Cercospora lentis

Scientific classification
- Kingdom: Fungi
- Division: Ascomycota
- Class: Dothideomycetes
- Order: Mycosphaerellales
- Family: Mycosphaerellaceae
- Genus: Cercospora
- Species: C. lentis
- Binomial name: Cercospora lentis N.D. Sharma, R.P. Mishra & A.C. Jain [as 'lensii'], (1978)

= Cercospora lentis =

- Genus: Cercospora
- Species: lentis
- Authority: N.D. Sharma, R.P. Mishra & A.C. Jain [as 'lensii'], (1978)

Species of fungus

Cercospora lentis is a fungal plant pathogen.

== Biology and disease on lentils ==
Cercospora lentis is a fungal plant pathogen that causes leaf spot disease in lentil crops (Lens culinaris). It belongs to a large group of fungi in the genus Cercospora, which are known to infect many agricultural plants worldwide.

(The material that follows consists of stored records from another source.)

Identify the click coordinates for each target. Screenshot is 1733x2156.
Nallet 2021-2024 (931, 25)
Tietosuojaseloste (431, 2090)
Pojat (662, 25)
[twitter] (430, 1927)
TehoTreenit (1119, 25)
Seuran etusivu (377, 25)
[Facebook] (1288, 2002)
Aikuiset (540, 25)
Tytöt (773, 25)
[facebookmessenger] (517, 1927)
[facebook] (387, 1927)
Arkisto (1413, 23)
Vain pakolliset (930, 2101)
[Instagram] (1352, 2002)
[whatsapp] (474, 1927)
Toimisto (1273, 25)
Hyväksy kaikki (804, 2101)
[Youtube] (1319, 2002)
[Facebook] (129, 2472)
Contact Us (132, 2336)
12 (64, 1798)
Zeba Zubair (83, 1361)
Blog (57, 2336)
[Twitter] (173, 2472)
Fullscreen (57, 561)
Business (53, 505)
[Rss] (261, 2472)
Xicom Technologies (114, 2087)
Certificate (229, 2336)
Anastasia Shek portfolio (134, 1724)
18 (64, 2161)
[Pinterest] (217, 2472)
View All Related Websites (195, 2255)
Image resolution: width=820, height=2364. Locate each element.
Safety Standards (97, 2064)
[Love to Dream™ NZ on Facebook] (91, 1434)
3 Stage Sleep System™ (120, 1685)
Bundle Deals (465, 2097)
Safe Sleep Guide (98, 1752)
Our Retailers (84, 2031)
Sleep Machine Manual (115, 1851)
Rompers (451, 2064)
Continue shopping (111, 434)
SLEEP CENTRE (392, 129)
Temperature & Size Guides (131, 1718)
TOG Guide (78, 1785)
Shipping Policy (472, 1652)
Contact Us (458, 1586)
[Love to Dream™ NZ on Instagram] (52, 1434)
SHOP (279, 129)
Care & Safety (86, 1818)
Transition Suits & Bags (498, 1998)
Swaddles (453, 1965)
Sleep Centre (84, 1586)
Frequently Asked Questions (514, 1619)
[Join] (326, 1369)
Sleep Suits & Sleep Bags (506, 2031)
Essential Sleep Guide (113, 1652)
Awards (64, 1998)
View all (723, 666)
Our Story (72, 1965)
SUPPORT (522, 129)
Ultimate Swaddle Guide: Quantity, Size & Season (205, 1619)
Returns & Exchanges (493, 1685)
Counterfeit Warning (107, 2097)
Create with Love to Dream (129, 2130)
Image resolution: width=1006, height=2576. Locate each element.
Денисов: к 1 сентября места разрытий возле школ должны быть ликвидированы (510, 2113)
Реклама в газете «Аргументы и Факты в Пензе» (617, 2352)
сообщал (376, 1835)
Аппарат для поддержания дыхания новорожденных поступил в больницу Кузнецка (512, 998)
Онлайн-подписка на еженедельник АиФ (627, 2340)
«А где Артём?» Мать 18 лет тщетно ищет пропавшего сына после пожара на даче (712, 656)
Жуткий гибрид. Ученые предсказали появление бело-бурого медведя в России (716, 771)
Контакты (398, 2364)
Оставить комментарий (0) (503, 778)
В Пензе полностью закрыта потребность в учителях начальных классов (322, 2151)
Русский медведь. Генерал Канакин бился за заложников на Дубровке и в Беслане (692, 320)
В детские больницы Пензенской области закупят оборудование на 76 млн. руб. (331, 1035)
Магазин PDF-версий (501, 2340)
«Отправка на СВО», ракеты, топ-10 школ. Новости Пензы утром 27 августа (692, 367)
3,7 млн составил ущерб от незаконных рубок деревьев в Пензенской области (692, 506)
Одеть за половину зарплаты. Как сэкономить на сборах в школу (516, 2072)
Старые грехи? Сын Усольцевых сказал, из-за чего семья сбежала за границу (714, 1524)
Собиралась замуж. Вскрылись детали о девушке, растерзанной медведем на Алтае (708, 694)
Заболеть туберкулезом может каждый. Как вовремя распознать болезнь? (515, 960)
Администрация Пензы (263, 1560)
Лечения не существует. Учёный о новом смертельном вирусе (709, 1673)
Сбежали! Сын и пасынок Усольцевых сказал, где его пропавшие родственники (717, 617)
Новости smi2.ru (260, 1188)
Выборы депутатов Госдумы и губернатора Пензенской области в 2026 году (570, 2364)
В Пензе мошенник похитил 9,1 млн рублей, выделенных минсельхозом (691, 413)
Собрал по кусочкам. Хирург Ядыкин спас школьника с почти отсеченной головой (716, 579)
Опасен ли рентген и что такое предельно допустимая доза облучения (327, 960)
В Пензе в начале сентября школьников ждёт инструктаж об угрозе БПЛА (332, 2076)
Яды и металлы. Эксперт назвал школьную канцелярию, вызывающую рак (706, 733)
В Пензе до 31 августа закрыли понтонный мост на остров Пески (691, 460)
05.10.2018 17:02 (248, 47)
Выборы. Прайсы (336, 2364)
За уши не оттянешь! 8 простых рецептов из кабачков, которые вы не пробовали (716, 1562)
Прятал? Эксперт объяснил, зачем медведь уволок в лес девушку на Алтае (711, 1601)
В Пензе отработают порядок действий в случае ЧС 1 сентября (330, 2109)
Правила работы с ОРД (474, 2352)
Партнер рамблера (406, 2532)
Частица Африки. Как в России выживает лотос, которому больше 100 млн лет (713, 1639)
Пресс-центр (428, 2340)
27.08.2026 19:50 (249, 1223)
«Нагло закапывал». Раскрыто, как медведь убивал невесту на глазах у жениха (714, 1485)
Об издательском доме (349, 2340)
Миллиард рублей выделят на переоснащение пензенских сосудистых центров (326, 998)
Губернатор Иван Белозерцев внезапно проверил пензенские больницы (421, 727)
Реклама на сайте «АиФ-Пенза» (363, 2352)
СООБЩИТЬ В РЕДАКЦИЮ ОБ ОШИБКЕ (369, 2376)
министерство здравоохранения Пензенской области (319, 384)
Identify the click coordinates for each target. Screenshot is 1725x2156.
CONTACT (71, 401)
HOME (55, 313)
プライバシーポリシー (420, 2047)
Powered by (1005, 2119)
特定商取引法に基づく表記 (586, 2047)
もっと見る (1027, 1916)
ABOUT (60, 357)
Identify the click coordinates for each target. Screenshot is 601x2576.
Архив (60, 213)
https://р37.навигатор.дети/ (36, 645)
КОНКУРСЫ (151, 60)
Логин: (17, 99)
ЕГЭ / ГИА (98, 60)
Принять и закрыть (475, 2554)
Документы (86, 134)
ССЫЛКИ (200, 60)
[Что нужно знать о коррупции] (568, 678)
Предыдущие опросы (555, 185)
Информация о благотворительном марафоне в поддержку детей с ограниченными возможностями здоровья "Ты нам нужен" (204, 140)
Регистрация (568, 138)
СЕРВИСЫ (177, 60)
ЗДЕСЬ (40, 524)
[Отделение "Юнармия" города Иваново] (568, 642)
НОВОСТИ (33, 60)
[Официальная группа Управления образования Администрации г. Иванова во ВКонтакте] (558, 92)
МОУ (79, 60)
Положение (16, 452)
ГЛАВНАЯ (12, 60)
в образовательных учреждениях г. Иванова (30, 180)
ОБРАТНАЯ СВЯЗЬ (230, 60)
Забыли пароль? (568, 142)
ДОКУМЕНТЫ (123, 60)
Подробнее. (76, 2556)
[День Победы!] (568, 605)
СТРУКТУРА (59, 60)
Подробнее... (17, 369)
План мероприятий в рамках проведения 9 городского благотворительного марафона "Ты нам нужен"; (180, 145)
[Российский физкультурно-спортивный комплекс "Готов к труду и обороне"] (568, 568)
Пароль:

The disease typically appears as small brown to dark lesions on leaves, which may expand under warm and humid conditions. Severe infections can reduce photosynthesis and lead to decreased crop yield.

The fungus spreads through spores that are dispersed by wind and rain splash and can survive in infected plant debris, allowing the disease to persist between growing seasons.